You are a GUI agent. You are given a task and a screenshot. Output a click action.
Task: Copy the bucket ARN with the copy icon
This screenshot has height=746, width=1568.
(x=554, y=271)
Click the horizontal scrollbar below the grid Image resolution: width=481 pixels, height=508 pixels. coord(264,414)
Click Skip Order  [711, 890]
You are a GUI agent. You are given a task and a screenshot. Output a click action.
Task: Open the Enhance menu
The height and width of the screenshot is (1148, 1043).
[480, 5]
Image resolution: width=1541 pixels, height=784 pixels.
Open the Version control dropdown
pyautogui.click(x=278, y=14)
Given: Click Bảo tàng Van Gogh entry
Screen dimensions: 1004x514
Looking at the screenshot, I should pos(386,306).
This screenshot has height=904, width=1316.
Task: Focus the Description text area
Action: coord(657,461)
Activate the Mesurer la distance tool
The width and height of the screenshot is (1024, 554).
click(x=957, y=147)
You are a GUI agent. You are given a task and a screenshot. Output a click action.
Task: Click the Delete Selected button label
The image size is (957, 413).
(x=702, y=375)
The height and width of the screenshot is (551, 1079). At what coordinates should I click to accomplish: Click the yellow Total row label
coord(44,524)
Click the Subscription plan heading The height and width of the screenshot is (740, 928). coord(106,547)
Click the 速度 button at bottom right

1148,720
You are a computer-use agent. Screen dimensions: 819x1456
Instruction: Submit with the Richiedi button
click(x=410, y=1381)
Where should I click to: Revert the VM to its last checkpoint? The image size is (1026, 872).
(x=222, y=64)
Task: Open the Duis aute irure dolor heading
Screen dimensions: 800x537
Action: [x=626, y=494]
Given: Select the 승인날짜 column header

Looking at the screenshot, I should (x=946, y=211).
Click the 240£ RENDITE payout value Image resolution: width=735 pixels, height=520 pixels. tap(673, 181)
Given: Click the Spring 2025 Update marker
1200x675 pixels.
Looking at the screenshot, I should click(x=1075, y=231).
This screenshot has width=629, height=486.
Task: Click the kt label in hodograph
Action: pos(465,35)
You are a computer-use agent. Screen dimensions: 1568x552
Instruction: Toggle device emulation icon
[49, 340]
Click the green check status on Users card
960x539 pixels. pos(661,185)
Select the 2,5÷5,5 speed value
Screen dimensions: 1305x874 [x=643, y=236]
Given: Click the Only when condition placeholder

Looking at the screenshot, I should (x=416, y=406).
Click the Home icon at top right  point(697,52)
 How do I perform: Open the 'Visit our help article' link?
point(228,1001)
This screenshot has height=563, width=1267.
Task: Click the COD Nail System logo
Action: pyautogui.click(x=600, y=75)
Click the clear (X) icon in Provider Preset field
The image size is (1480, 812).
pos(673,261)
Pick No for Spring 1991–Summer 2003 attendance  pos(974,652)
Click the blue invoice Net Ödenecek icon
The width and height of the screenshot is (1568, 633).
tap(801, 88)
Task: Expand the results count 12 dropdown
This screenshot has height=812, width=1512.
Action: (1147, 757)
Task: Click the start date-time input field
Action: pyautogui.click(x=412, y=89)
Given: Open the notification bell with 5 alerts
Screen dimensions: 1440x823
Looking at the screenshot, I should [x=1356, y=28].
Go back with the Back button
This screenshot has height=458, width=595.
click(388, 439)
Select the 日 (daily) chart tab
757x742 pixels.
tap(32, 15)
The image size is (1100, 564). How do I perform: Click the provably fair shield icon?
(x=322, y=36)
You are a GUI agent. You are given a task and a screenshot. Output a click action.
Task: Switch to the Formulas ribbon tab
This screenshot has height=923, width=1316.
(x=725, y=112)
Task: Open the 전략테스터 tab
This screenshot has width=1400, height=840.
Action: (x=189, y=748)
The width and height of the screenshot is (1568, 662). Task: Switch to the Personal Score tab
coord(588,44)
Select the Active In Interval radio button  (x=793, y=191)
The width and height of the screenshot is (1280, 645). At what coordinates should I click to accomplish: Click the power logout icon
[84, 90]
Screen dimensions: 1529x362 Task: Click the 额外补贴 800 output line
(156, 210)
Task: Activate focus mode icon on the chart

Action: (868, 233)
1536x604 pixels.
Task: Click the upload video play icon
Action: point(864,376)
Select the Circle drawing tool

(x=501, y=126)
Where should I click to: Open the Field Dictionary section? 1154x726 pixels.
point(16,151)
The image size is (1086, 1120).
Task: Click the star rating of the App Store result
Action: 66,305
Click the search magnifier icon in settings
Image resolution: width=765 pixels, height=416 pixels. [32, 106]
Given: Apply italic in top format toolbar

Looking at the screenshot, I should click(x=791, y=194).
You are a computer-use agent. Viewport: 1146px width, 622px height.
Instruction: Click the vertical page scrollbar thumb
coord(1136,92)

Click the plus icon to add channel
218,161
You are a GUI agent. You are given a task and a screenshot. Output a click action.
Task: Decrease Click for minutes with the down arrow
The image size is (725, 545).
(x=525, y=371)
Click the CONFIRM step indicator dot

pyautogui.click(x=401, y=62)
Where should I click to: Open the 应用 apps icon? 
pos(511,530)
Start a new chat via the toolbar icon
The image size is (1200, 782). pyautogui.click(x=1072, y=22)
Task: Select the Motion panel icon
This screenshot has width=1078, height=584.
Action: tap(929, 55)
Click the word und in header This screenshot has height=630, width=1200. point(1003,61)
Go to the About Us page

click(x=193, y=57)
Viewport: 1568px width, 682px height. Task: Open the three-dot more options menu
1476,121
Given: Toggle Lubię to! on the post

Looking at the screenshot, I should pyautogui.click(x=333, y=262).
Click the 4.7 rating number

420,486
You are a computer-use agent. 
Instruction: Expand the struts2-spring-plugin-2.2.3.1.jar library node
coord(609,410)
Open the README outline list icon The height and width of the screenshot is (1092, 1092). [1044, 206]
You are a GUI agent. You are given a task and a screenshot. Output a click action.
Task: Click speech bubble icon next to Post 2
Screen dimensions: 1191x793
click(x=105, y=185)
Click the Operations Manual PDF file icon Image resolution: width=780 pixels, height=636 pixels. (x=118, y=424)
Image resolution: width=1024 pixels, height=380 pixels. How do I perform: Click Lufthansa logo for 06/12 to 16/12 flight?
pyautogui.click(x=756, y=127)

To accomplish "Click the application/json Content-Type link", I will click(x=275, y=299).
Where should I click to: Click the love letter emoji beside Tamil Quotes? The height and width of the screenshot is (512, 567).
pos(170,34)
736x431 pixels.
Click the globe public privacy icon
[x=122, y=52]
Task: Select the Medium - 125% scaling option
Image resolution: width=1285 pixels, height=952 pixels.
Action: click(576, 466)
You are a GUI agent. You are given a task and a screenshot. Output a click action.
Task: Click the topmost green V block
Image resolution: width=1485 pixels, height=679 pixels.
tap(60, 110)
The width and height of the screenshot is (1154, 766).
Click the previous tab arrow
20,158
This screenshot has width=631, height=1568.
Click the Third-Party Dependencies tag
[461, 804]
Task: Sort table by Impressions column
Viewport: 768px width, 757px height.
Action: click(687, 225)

TASK ITEM
Between the first line of the entries above and the line with "Given: Click Bảo tàng Van Gogh entry", both included, copy every line exactly and nothing outside that range.

RESPONSE TO THE EXERCISE
You are a GUI agent. You are given a task and a screenshot. Output a click action.
Task: Copy the bucket ARN with the copy icon
This screenshot has height=746, width=1568.
(x=554, y=271)
Click the horizontal scrollbar below the grid Image resolution: width=481 pixels, height=508 pixels. coord(264,414)
Click Skip Order  [711, 890]
You are a GUI agent. You are given a task and a screenshot. Output a click action.
Task: Open the Enhance menu
The height and width of the screenshot is (1148, 1043).
[480, 5]
Image resolution: width=1541 pixels, height=784 pixels.
Open the Version control dropdown
pyautogui.click(x=278, y=14)
Given: Click Bảo tàng Van Gogh entry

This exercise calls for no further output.